= Beginning of Section =

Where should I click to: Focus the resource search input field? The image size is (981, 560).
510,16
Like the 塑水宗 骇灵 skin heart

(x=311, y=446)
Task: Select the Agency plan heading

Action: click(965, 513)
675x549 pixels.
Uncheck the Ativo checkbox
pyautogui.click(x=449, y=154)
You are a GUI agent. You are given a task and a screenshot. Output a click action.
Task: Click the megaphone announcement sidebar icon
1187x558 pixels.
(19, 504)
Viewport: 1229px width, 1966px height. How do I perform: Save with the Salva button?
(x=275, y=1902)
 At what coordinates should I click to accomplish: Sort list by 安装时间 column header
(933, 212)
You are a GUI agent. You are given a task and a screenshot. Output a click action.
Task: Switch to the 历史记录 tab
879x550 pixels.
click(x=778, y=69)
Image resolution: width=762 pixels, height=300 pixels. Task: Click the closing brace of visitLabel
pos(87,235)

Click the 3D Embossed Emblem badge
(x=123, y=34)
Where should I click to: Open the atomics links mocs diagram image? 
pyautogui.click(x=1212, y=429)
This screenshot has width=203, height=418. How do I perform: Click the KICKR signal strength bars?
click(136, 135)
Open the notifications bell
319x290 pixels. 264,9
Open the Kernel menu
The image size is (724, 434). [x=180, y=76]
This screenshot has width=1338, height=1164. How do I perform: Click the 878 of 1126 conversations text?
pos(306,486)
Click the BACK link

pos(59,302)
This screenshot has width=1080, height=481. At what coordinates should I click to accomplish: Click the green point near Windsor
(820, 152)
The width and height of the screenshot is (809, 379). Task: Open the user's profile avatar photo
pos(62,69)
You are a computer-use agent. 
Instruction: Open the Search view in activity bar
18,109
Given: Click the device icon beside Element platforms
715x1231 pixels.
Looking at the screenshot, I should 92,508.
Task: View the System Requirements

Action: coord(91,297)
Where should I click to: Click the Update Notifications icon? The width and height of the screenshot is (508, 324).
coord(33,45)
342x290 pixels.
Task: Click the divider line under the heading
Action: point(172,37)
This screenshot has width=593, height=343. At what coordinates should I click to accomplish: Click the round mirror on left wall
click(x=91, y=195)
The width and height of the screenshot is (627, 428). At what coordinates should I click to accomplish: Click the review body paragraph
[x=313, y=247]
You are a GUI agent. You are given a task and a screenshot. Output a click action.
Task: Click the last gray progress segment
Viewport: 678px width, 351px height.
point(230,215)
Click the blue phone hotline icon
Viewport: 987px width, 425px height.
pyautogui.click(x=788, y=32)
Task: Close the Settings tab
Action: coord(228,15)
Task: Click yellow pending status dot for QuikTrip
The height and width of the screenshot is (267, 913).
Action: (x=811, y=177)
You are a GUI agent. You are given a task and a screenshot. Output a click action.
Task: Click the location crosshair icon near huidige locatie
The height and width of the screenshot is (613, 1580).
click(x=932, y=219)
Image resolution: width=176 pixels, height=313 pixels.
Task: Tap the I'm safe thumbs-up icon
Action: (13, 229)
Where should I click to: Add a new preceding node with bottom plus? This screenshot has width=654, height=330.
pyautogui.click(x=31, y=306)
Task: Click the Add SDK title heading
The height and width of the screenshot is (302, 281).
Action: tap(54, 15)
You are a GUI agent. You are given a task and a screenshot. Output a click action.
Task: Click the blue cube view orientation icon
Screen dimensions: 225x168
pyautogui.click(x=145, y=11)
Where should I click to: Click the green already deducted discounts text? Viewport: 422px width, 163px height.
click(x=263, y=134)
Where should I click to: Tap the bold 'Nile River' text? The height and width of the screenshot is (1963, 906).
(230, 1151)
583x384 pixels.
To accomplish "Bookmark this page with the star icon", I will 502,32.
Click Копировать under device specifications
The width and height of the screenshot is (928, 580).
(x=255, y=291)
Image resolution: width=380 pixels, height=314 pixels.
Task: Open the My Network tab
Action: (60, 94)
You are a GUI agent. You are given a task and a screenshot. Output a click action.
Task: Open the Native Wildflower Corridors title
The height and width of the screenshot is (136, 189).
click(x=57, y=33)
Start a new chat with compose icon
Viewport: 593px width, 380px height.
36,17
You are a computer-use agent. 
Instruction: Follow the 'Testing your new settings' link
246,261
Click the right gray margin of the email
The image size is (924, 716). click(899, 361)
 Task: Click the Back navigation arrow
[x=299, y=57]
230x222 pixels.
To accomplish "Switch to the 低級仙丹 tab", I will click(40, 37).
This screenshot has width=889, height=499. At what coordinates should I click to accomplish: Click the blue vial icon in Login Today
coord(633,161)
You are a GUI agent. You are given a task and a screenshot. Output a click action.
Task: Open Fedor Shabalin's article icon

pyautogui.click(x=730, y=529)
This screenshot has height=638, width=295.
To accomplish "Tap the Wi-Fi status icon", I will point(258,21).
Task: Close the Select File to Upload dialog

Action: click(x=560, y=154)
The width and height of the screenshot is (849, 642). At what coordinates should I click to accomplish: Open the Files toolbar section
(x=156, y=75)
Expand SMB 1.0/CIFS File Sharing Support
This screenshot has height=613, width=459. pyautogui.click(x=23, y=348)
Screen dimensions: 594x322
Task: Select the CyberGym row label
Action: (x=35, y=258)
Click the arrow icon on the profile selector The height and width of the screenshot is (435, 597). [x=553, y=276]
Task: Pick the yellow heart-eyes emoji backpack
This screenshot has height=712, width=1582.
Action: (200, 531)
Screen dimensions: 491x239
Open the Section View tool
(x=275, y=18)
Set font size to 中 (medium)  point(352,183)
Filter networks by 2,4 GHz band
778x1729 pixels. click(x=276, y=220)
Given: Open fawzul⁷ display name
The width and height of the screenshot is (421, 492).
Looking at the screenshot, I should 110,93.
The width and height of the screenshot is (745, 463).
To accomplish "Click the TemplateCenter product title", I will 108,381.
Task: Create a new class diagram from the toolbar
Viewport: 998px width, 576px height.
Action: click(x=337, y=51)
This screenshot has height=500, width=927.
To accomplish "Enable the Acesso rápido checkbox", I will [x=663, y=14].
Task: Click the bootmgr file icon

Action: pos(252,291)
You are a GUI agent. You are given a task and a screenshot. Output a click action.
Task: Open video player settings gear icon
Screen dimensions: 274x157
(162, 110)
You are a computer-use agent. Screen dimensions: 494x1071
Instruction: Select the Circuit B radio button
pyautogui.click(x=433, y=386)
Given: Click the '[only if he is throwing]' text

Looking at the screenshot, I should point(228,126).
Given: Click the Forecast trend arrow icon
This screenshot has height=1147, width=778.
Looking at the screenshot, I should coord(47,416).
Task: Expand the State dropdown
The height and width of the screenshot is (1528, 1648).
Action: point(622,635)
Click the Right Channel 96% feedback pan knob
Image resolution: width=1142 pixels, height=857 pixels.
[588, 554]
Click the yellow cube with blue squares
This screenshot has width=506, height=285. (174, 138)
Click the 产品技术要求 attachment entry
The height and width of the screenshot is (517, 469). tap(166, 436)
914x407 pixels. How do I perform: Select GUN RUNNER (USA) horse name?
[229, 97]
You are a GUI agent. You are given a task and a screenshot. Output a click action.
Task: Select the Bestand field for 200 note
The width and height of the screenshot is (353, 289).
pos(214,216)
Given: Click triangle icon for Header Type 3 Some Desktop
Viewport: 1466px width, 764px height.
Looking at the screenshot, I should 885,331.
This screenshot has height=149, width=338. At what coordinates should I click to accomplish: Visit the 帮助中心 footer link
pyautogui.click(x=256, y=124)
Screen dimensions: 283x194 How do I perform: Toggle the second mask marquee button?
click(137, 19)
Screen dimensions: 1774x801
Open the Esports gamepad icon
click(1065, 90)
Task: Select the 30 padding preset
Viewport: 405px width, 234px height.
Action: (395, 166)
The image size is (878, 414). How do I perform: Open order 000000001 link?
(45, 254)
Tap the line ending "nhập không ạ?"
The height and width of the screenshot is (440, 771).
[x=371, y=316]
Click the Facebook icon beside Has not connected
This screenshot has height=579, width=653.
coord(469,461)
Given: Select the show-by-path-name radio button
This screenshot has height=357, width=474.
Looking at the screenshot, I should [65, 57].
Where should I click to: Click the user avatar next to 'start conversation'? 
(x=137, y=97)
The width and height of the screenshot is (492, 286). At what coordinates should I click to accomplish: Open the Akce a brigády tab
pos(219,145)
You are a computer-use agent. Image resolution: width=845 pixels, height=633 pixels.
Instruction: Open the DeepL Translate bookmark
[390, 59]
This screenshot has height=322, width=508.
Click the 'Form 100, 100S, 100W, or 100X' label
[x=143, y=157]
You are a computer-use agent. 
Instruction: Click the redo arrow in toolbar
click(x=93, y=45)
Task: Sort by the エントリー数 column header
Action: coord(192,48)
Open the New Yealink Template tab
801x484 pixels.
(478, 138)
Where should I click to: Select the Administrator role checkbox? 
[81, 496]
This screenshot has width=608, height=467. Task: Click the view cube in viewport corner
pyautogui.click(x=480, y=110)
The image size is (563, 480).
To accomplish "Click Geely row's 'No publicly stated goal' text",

= End of Section =

_What is required:_ Take the listing above and repeat exactly the lines from the one containing "The height and width of the screenshot is (267, 913)." through the one containing "Task: Click the location", both included.

_Response to the exercise:_
The height and width of the screenshot is (267, 913).
Action: (x=811, y=177)
You are a GUI agent. You are given a task and a screenshot. Output a click action.
Task: Click the location crosshair icon near huidige locatie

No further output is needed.